Source records
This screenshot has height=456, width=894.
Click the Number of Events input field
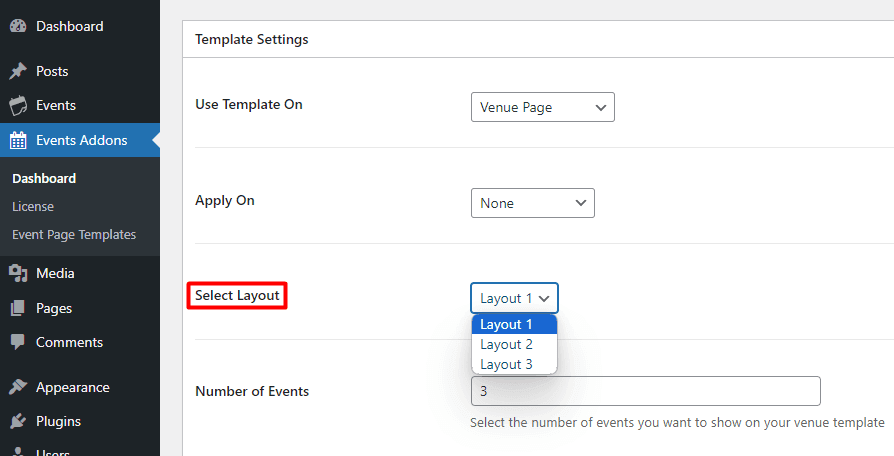point(645,391)
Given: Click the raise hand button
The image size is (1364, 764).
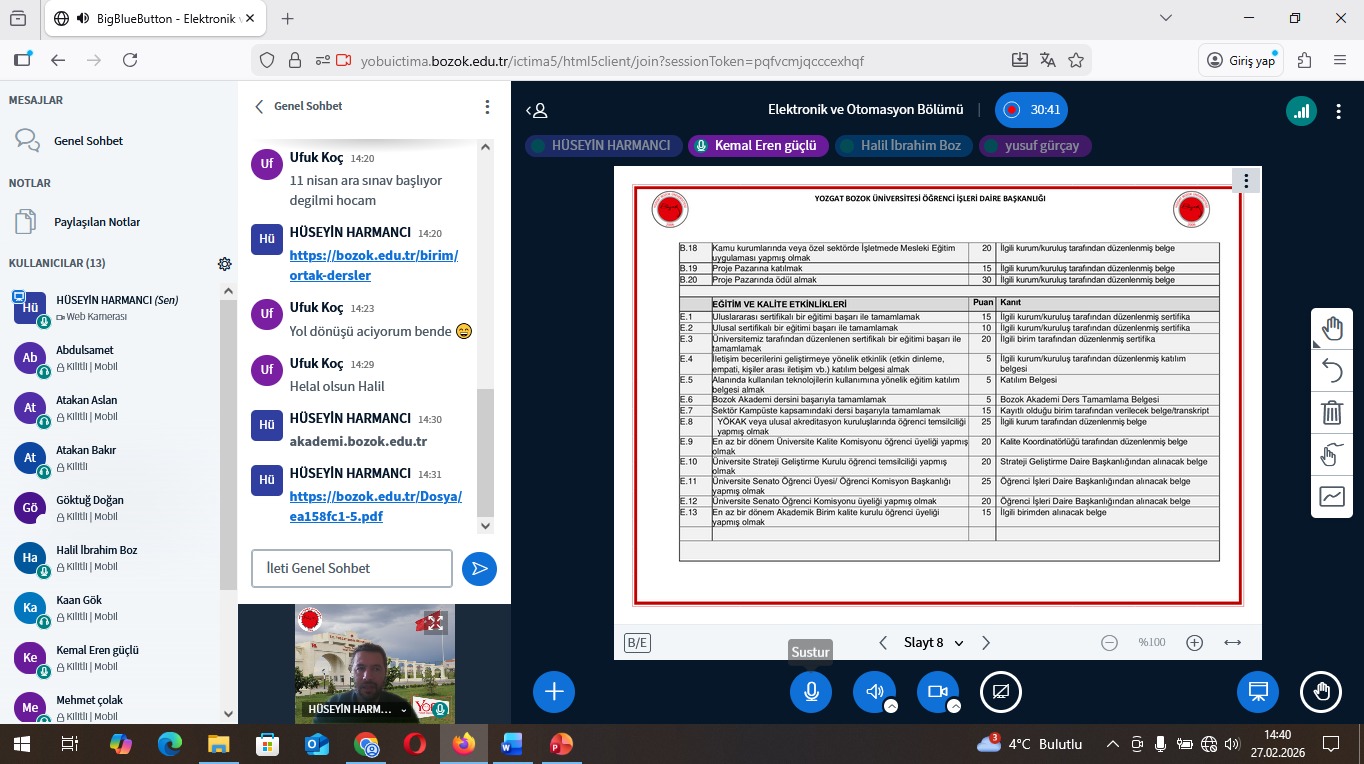Looking at the screenshot, I should (1321, 691).
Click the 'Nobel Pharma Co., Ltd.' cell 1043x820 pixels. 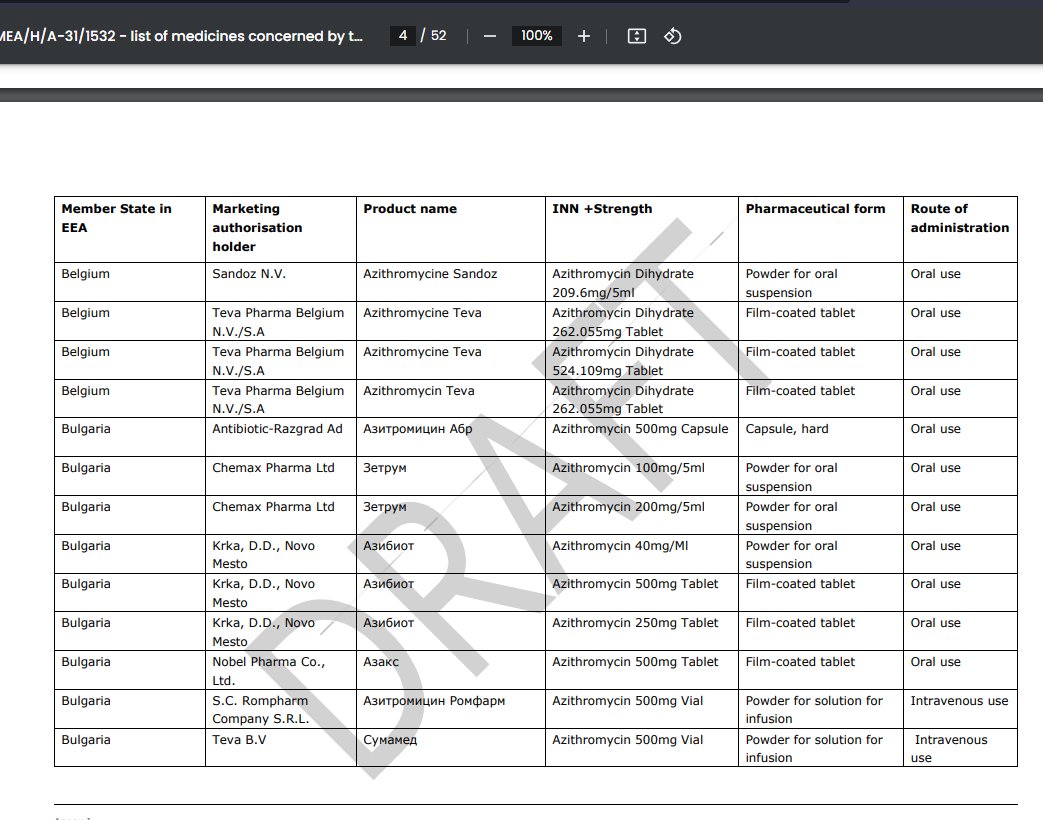pos(268,670)
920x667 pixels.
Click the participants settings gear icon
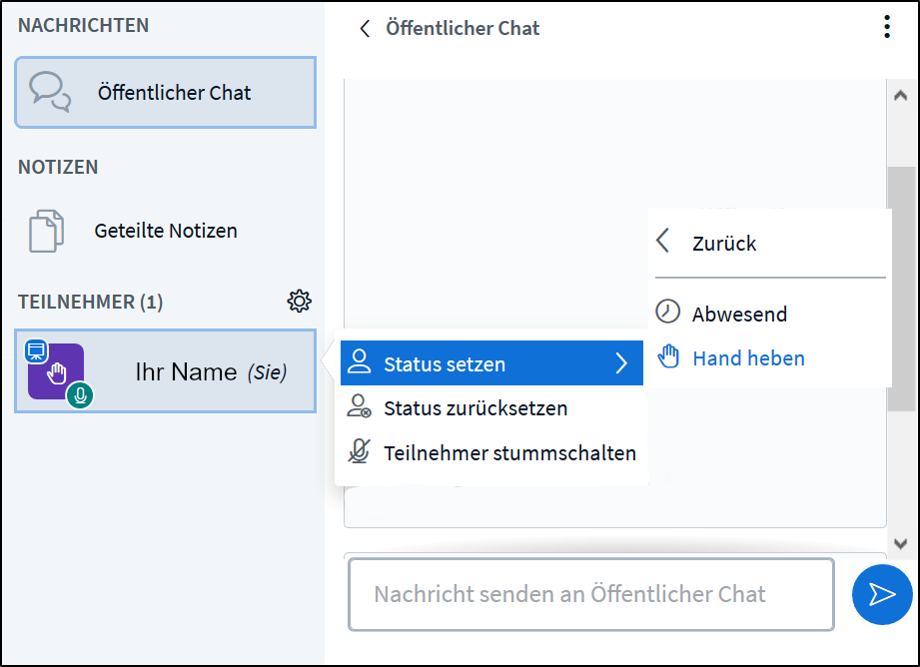pos(299,301)
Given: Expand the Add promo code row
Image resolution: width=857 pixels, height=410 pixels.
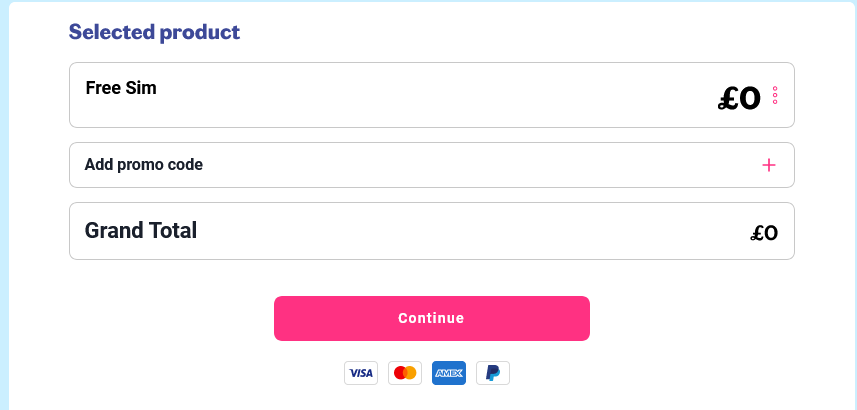Looking at the screenshot, I should [x=432, y=165].
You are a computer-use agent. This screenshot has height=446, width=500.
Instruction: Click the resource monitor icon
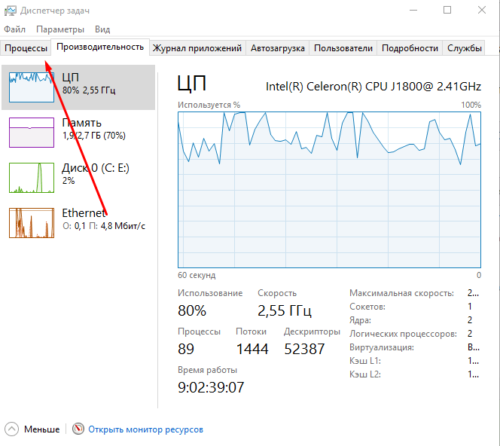[78, 429]
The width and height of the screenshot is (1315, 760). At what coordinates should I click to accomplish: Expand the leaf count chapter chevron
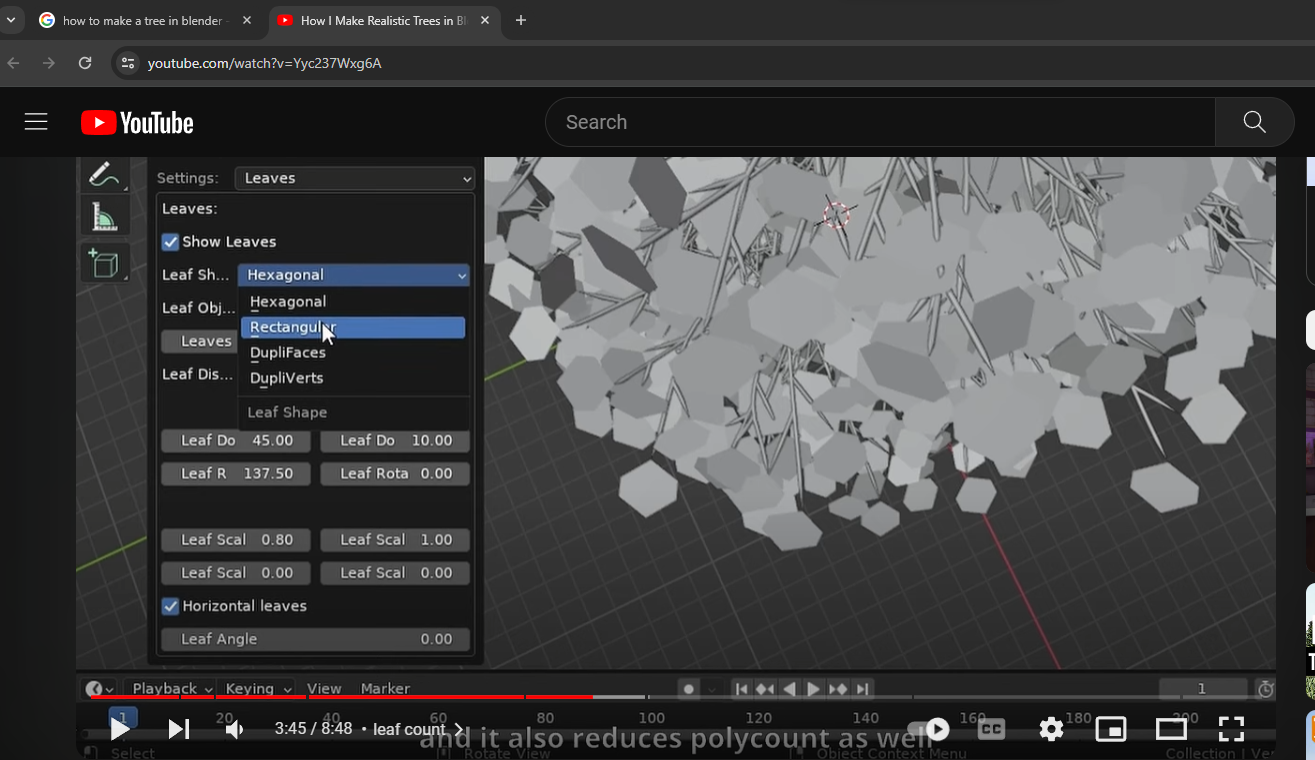(x=459, y=730)
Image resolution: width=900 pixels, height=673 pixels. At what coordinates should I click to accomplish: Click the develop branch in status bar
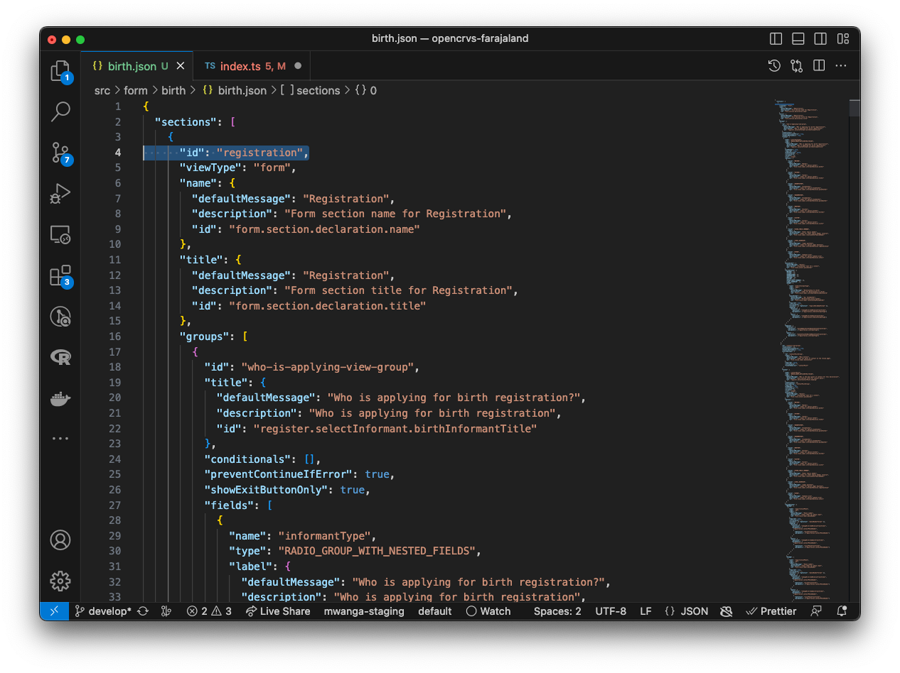point(105,611)
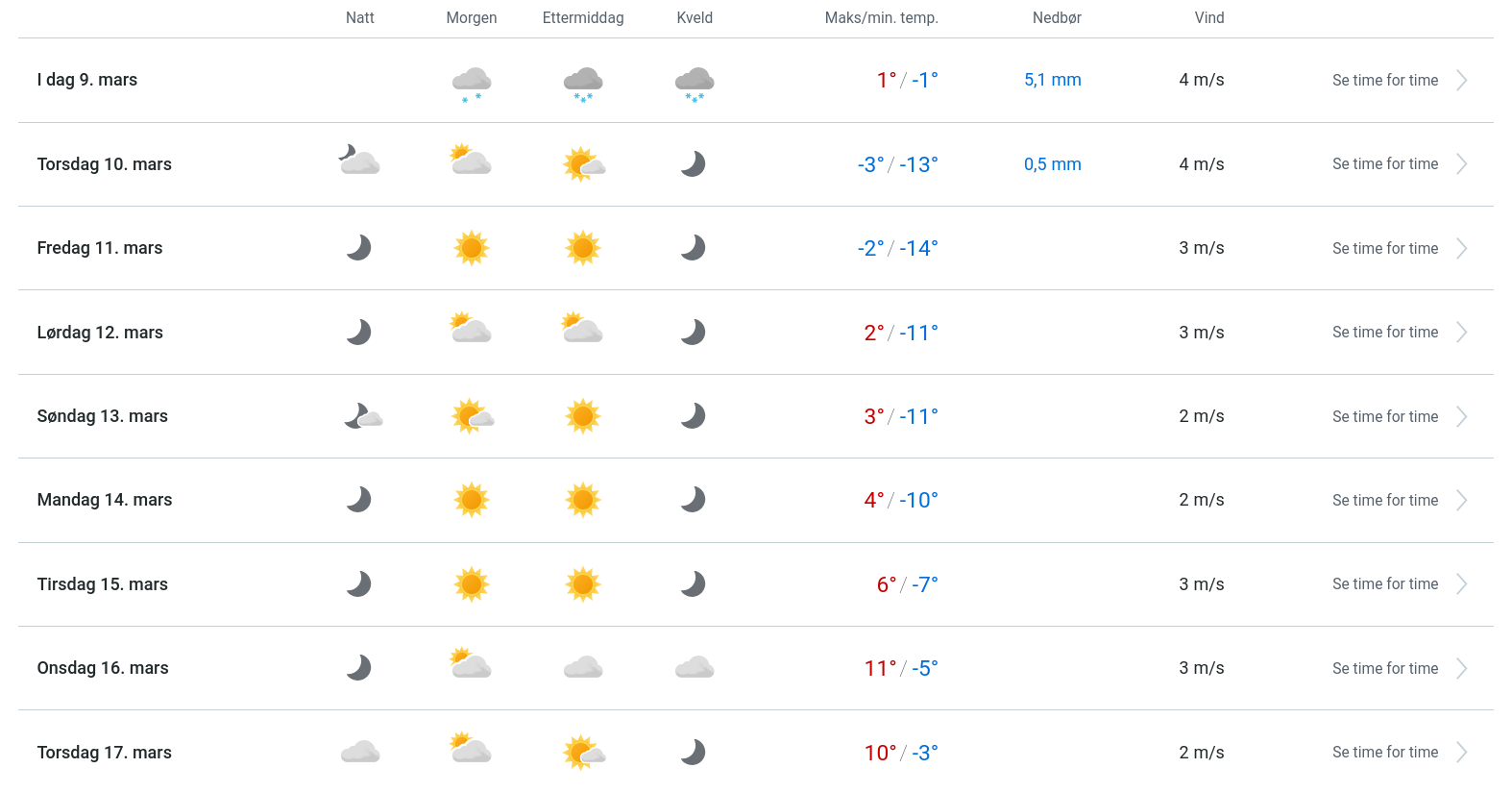Click Onsdag 16 March afternoon cloud icon

click(582, 667)
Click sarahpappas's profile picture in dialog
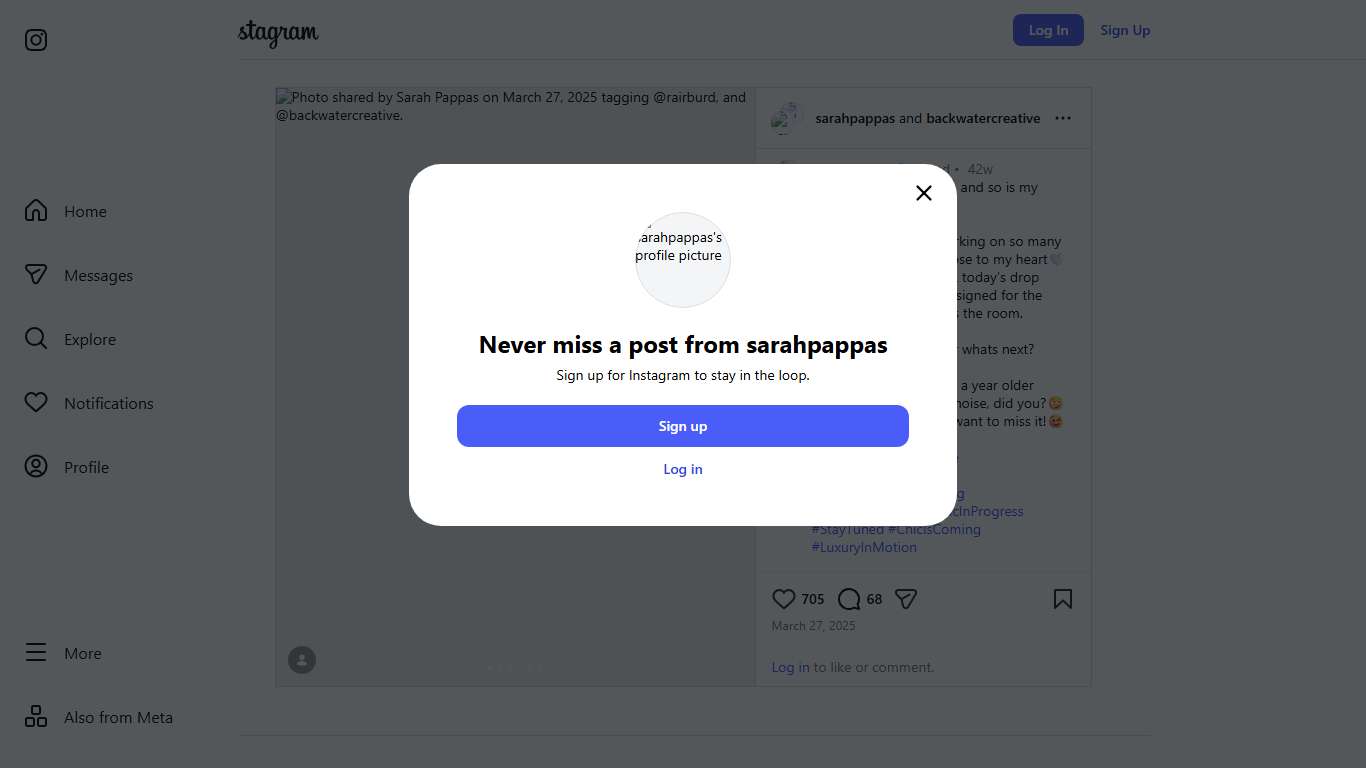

Problem description
Among the records above, which lines hold the word "Given"? Copy each one.

Answer to the problem
Given: Click the raise hand button
Given: Expand the Add promo code row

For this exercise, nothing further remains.